List repository contributors

• GitHub API: List repository contributors.
• Owner: The account owner of the repository. The name is not case-sensitive.
• Repo: The name of the repository. The name is not case-sensitive.

Get repository content

• GitHub API: Get repository content.
• Owner: The account owner of the repository. The name is not case-sensitive.
• Repo: The name of the repository. The name is not case-sensitive.
• Path: The path of the content within the repository.
• Ref: The name of the commit/branch/tag. Defaults to the repository’s default branch.

Actions

Create workflow dispatch event

• GitHub API: Create workflow dispatch event
• Owner: The account owner of the repository. The name is not case-sensitive.
• Repo: The name of the repository. The name is not case-sensitive
• Workflow ID: The ID of the workflow. You can also pass the workflow file name as a string.
• Git reference: The branch or tag name for the workflow.
• Workflow inputs: An object containing up to 10 key-value pairs. Inputs are configured in the workflow file.

References

Create a reference

• GitHub API: Create a reference
• Owner: The account owner of the repository. The name is not case-sensitive.
• Repo: The name of the repository. The name is not case-sensitive
• Git reference: The name of the fully qualified reference (i.e: refs/heads/master).
• SHA1: The SHA1 value to create this reference from.

Pulls

Create a pull request

• GitHub API: Create a pull request.
• Owner: The account owner of the repository. The name is not case-sensitive.
• Repo: The name of the repository. The name is not case-sensitive
• Title: The title of the new pull request.
• Head: The name of the branch where your changes are implemented.
• Base: The name of the branch you want the changes pulled into.
• Body: The contents of the pull request.
• Draft: Indicates whether the pull request is a draft.

Collaborators

List repository collaborators

• GitHub API: List repository collaborators.
• Owner: The account owner of the repository. The name is not case-sensitive.
• Repo: The name of the repository. The name is not case-sensitive
• Page: The page number of the results to fetch.
• Results per page: The number of results per page.

Handle Connector response

The GitHub Connector is a protocol Connector, meaning it is built on top of the HTTP REST Connector, therefore handling response is still applicable as described.

GitHub Webhook Connector

The GitHub Webhook Connector is an inbound Connector that allows you to start a BPMN process instance triggered by a GitHub event.

note

If you have used the GitHub Webhook Connector with a self-managed Camunda 8 configuration before the Connector SDK 0.7.0 release, you might need to manually replace the element template. Please refer to the update guide for more details.

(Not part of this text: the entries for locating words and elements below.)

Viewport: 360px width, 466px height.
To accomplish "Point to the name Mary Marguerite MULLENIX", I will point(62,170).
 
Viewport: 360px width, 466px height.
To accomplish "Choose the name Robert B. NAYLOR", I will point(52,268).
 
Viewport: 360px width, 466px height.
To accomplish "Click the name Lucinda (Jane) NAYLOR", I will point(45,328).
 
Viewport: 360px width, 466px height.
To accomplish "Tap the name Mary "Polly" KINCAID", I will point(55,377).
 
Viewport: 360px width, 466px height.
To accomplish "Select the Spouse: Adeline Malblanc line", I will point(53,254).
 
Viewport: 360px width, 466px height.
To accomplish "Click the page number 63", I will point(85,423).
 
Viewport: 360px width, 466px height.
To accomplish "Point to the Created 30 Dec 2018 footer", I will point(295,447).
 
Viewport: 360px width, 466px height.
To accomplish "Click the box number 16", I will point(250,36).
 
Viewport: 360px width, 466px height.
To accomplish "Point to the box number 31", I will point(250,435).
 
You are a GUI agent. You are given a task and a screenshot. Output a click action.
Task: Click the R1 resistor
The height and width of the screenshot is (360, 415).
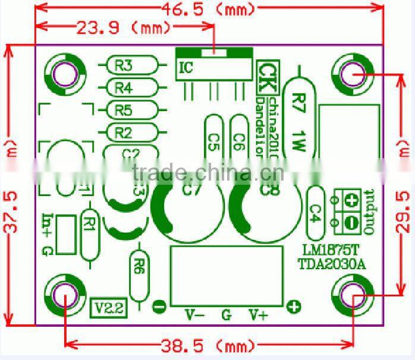pos(90,225)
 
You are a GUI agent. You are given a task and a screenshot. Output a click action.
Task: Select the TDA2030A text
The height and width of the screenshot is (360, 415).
pos(331,264)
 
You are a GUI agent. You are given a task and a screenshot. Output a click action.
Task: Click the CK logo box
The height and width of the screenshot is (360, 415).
pos(266,71)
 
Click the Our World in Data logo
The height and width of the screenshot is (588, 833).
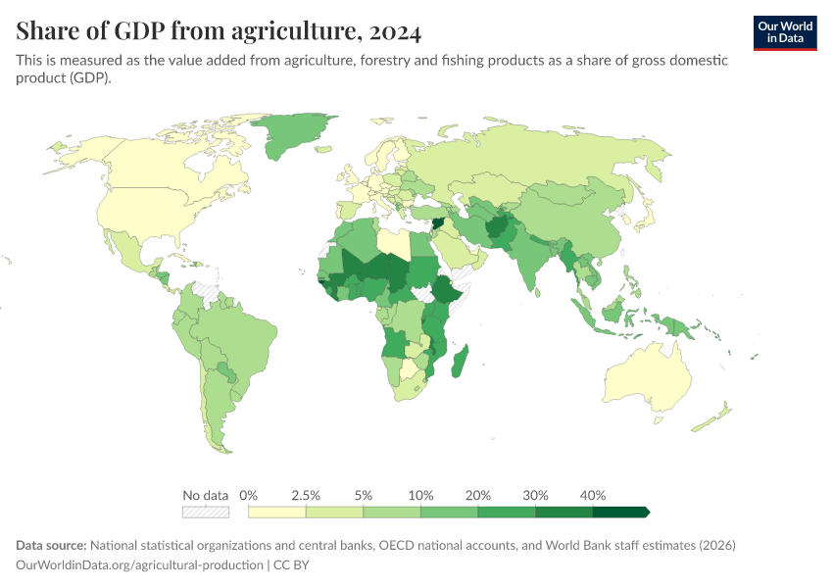(x=784, y=32)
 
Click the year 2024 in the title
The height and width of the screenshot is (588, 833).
(x=395, y=32)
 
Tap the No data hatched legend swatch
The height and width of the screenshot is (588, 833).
(x=205, y=512)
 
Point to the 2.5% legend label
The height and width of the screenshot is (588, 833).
(x=306, y=495)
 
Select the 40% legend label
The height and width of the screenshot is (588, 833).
(x=593, y=495)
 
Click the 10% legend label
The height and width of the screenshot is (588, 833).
(x=420, y=495)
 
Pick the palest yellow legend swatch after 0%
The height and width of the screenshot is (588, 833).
(x=277, y=512)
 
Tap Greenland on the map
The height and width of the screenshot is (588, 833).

Create a GitHub Webhook Connector task

1. Start building your BPMN diagram. You can use GitHub Webhook Connector with either Start Event or Intermediate Catch Event building blocks.
2. Select the applicable element and change its template to a GitHub Webhook.
3. Fill in all required properties.
4. Complete your BPMN diagram.
5. Deploy the diagram to activate the webhook.
6. Navigate to the Webhooks tab in the properties panel to observe the webhook URL.

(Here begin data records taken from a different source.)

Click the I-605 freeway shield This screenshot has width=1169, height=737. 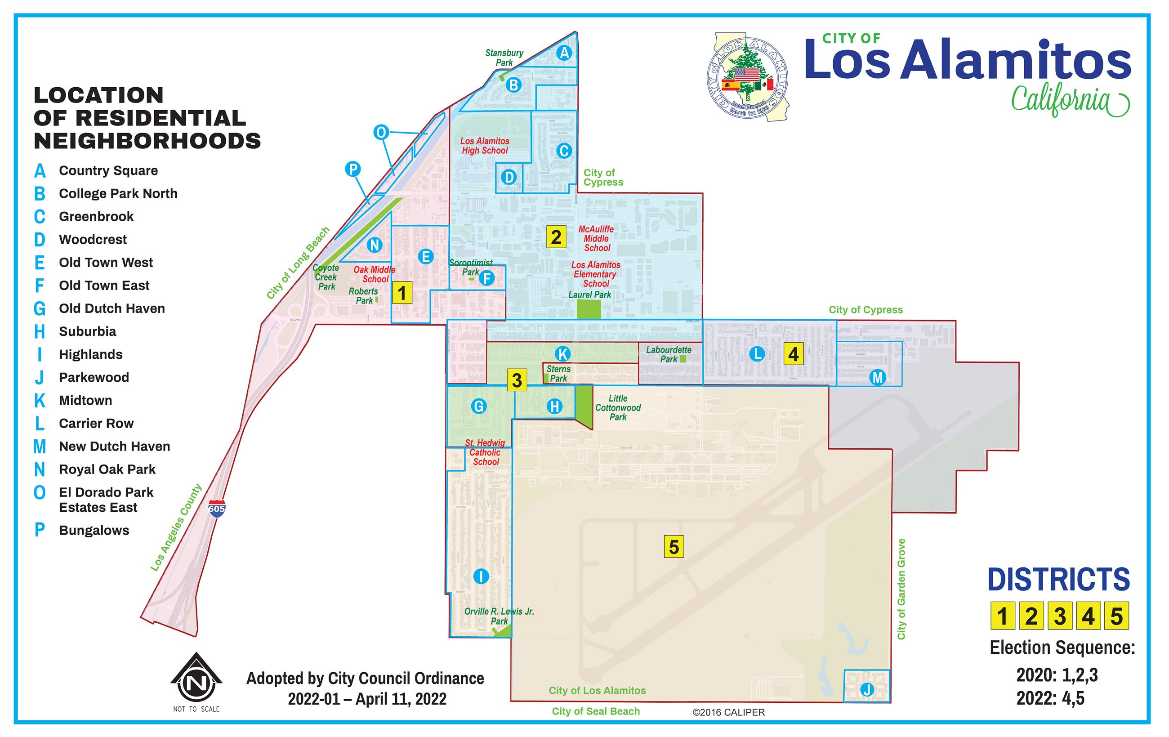[217, 508]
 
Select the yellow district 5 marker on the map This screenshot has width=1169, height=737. [674, 547]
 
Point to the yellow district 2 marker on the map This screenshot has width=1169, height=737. [556, 237]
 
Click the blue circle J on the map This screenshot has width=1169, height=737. [866, 689]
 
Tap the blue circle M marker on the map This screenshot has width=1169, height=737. [877, 377]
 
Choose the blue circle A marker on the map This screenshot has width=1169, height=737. [564, 53]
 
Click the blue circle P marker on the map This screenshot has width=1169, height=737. [353, 169]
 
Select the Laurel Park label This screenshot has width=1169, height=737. [589, 295]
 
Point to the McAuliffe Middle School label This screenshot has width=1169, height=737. [596, 238]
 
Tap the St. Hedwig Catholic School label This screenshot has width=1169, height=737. [485, 452]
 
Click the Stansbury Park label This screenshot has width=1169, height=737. [504, 58]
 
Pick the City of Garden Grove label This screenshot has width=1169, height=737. [901, 589]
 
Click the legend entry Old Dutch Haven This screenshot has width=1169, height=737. [112, 309]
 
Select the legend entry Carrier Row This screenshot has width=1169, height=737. [96, 424]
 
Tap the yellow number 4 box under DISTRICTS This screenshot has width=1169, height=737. [1088, 616]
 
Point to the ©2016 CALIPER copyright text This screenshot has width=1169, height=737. [729, 712]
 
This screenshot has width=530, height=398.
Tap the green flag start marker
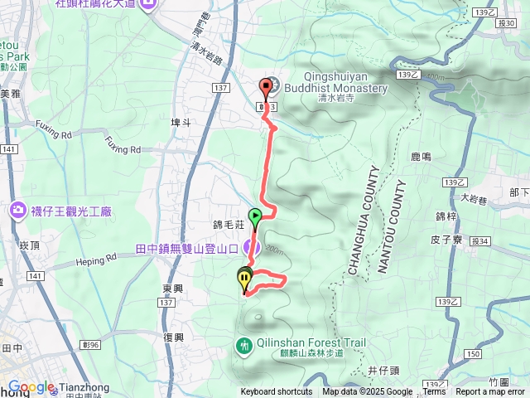tap(256, 217)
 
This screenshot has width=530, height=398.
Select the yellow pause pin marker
tap(244, 279)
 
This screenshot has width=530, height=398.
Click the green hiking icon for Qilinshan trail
tap(245, 345)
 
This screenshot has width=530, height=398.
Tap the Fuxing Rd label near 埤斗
tap(123, 149)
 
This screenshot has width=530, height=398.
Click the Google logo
tap(31, 386)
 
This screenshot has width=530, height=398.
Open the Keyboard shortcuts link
tap(277, 392)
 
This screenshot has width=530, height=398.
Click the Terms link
tap(435, 392)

Make your GitHub Webhook Connector for receiving messages executable

1. In the Webhook Configuration section, configure the Webhook ID. By default, Webhook ID is pre-filled with a random value. This value will be part of the Webhook URL. You will find more details about GitHub Webhook URLs below.
2. Set the GitHub secret. This is a shared secret key that has to be defined in both your BPMN and GitHub webhook configuration page. The value is used to calculate HMAC authentication signature.
3. Configure Activation Condition. For example, given GitHub triggers a webhook endpoint with a new PR payload {"action": "opened", "pull_request": ...}, the Activation Condition value might look like as =(request.body.action = "opened"). Leave this field empty to trigger your webhook every time.
4. Use Result Variable to store the response in a process variable. For example, myResultVariable.
5. Use Result Expression to map specific fields from the response into process variables using FEEL. For example, given that the GitHub webhook is triggered with the body {"pull_request": {"id": 123}} and you would like to extract the pull request id as a process variable pullRequestId, the Result Expression might look like this:

= {
  pullRequestId: request.body.pull_request.id
}

Correlation

The Correlation section allows you to configure the message correlation parameters.

note

The Correlation section is not applicable for the plain start event element template of the GitHub Webhook Connector. Plain start events are triggered by process instance creation and do not rely on message correlation.

Correlation keys

• Correlation key (process) is a FEEL expression that defines the correlation key for the subscription. This corresponds to the Correlation key property of a regular message intermediate catch event.
• Correlation key (payload) is a FEEL expression used to extract the correlation key from the incoming message. This expression is evaluated in the Connector Runtime and the result is used to correlate the message.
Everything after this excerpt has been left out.